◆ What you are asked to do
Please duplicate the material exactly as it appears, from the line with "Select the All" up to and including the line with "Collapse the Limits".

# START OF Records for this exercise

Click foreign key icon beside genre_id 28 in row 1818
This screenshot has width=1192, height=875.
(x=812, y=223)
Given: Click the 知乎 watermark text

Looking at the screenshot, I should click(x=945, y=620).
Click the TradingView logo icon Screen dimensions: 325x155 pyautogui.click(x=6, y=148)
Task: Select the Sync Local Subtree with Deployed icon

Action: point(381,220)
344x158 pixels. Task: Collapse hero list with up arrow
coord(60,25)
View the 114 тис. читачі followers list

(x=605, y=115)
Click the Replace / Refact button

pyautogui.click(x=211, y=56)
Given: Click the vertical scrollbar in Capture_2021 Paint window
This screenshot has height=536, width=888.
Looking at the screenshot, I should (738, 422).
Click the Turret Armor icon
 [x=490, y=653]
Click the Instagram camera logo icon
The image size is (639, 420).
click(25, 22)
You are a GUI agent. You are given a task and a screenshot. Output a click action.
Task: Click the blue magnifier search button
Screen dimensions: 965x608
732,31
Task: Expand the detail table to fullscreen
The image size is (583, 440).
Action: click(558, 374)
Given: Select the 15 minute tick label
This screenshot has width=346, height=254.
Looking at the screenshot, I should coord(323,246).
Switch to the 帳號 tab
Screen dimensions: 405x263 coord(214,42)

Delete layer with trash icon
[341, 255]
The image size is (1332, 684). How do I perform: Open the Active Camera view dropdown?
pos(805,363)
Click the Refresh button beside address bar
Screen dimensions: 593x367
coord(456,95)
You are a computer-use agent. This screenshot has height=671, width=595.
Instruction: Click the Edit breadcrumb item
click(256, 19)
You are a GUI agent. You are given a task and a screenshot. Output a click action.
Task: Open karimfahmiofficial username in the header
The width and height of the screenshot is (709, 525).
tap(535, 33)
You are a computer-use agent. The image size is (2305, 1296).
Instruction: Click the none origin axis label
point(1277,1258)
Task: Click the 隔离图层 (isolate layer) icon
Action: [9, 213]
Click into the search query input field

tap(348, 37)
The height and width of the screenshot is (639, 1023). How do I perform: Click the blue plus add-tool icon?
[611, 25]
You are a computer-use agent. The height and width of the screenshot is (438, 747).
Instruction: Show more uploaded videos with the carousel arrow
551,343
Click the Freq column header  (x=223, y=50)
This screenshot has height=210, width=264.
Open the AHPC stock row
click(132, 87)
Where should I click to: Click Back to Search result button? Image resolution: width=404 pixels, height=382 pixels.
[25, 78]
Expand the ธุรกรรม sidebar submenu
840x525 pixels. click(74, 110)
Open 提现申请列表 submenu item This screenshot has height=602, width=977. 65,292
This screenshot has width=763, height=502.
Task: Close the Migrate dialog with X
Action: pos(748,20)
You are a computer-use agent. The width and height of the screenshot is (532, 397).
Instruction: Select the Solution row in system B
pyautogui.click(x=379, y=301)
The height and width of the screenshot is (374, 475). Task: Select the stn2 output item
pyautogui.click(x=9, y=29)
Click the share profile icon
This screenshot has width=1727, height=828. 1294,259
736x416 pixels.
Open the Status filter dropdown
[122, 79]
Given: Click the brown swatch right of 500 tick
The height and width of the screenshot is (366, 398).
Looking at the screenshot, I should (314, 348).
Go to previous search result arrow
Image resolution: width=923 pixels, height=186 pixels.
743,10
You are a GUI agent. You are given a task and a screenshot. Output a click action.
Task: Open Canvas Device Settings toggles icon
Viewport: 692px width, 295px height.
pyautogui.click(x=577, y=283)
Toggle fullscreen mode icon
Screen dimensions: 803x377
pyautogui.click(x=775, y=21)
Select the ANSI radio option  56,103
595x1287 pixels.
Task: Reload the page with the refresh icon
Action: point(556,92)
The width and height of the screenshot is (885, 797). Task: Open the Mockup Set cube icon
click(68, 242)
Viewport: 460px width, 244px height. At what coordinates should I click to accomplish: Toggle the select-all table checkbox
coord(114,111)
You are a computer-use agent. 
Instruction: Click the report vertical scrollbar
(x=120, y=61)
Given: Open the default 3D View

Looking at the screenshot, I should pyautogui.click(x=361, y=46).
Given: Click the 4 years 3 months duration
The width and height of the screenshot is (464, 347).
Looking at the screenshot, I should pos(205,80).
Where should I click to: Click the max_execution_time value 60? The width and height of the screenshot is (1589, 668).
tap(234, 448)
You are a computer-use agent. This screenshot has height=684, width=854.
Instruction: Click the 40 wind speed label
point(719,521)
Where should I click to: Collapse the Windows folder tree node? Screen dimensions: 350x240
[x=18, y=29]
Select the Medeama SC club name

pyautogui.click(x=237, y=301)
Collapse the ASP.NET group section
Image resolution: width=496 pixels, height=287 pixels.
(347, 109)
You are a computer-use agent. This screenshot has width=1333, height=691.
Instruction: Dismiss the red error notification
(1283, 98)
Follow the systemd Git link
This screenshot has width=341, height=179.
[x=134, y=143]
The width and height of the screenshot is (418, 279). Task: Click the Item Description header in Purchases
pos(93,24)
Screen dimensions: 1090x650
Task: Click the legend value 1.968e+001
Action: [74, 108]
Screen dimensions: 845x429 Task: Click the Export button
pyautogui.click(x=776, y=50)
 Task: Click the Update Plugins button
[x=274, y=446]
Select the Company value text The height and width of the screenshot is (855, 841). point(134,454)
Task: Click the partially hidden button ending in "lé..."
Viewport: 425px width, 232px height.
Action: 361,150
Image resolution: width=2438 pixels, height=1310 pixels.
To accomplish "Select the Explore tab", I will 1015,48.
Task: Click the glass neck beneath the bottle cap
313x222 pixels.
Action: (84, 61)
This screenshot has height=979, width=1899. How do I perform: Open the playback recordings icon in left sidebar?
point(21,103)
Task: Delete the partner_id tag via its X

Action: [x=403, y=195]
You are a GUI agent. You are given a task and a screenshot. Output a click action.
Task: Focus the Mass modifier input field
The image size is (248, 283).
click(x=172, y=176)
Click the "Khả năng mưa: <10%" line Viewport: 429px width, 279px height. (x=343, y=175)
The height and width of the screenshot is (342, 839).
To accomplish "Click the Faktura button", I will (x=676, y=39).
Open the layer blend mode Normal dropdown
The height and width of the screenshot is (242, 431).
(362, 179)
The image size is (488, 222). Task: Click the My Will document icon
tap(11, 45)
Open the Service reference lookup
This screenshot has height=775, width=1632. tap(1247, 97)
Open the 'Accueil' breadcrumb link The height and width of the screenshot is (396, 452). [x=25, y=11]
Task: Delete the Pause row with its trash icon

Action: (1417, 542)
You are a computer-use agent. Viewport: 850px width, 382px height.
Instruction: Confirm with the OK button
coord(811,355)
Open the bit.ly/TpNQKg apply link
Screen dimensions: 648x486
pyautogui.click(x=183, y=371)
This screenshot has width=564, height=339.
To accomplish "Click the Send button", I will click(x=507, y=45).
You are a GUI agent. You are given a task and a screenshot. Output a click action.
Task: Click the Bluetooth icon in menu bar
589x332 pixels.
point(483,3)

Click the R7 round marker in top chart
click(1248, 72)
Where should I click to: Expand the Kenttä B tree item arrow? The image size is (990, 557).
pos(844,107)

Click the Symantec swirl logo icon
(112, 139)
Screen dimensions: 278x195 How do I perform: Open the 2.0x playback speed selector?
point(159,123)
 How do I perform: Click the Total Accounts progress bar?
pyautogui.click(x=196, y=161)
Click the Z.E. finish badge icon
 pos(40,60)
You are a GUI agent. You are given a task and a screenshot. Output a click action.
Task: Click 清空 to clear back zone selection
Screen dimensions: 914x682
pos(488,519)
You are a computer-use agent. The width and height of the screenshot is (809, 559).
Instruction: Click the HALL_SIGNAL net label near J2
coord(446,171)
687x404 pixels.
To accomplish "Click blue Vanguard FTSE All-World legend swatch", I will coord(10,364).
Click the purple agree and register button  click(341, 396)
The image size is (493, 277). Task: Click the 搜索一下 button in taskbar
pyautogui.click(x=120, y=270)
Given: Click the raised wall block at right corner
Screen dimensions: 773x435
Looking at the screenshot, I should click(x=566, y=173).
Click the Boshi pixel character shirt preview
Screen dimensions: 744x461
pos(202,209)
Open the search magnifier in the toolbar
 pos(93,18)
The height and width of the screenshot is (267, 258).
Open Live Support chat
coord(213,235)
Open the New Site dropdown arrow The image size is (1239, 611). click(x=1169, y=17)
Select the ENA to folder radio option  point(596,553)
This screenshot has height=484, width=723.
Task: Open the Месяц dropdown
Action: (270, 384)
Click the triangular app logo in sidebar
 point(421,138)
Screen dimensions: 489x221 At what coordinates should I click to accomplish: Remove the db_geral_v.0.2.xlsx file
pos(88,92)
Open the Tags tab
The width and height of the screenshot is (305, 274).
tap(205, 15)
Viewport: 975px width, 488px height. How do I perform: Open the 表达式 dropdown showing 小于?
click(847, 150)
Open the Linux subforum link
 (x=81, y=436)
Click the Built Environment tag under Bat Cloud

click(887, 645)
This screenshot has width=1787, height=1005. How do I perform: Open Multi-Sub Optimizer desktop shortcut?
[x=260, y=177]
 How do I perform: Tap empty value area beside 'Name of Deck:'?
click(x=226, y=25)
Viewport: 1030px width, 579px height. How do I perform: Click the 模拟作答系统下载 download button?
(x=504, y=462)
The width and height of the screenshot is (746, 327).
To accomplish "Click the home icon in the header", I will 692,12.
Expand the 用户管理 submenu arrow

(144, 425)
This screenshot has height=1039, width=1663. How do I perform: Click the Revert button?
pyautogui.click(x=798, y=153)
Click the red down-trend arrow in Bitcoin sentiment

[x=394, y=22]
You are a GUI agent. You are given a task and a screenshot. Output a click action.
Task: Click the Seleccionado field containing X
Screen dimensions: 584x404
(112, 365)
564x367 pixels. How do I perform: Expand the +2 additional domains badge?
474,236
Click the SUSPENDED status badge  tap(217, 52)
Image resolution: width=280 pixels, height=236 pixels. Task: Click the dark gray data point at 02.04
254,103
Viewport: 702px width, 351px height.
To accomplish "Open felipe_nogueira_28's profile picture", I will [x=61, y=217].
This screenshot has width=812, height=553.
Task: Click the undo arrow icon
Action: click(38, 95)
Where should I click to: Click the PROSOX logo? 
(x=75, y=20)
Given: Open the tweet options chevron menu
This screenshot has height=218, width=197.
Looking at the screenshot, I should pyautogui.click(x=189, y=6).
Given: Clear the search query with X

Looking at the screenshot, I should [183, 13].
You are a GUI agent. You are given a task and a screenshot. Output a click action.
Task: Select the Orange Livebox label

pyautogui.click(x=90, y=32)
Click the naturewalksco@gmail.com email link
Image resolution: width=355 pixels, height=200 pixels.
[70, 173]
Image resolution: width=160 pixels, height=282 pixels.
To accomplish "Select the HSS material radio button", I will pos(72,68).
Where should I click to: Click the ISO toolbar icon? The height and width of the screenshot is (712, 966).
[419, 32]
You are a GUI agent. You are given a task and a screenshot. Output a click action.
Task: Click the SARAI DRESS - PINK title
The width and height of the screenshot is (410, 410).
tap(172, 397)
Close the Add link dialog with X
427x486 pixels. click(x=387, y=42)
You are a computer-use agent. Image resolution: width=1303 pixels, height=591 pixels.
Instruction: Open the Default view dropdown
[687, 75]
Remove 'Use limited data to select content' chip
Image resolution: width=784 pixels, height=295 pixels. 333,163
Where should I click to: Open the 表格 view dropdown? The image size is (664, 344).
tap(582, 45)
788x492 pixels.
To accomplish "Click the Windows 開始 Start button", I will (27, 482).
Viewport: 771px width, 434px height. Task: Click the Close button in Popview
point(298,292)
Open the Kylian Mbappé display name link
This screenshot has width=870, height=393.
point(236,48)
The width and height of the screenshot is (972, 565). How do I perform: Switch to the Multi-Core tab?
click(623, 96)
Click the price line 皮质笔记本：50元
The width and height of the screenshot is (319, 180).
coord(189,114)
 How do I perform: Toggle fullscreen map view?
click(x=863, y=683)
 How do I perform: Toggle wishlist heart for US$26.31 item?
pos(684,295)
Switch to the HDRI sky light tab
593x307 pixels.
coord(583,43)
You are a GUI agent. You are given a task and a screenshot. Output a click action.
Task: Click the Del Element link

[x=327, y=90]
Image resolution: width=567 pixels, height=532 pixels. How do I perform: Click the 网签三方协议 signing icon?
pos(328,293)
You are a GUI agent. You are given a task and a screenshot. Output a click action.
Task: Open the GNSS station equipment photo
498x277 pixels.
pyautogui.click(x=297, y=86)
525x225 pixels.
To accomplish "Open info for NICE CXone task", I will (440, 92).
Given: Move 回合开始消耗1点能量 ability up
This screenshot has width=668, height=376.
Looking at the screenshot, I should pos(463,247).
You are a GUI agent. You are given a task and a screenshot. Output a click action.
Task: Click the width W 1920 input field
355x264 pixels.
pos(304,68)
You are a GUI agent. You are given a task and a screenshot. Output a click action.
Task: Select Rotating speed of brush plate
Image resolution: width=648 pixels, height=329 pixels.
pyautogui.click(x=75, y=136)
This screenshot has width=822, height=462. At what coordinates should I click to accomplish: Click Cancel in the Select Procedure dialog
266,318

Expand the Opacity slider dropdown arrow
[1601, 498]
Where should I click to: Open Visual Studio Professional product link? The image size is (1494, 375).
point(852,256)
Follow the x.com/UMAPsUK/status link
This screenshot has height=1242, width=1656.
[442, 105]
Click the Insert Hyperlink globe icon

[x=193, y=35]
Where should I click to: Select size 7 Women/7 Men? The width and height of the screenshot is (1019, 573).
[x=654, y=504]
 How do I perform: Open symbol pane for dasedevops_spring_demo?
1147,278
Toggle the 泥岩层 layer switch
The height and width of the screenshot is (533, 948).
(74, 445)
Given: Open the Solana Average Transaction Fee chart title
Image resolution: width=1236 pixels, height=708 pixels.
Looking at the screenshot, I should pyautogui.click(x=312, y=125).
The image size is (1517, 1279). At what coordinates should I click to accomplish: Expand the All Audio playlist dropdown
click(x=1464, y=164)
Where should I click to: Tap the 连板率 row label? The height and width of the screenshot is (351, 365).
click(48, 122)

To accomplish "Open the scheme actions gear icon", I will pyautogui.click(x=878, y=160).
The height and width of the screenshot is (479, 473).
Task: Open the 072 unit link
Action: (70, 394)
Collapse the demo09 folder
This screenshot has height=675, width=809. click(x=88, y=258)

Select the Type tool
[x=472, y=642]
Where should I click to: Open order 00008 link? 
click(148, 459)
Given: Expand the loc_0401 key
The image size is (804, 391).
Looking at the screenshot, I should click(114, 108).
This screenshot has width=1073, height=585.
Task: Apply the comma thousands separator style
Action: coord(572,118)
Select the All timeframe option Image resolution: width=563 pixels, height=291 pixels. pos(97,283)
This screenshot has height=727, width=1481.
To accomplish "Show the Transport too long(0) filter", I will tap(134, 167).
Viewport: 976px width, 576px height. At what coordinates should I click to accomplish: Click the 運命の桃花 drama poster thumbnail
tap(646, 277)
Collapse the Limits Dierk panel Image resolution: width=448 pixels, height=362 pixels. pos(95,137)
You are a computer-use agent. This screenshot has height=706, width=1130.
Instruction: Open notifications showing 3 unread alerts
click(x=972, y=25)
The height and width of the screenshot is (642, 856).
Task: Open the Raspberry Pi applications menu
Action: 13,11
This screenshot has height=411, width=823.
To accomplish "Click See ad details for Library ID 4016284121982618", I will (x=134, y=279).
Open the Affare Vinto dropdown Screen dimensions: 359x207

# END OF Records for this exercise

◆ Right answer
Select the All timeframe option Image resolution: width=563 pixels, height=291 pixels. pos(97,283)
This screenshot has height=727, width=1481.
To accomplish "Show the Transport too long(0) filter", I will tap(134, 167).
Viewport: 976px width, 576px height. At what coordinates should I click to accomplish: Click the 運命の桃花 drama poster thumbnail
tap(646, 277)
Collapse the Limits Dierk panel Image resolution: width=448 pixels, height=362 pixels. pos(95,137)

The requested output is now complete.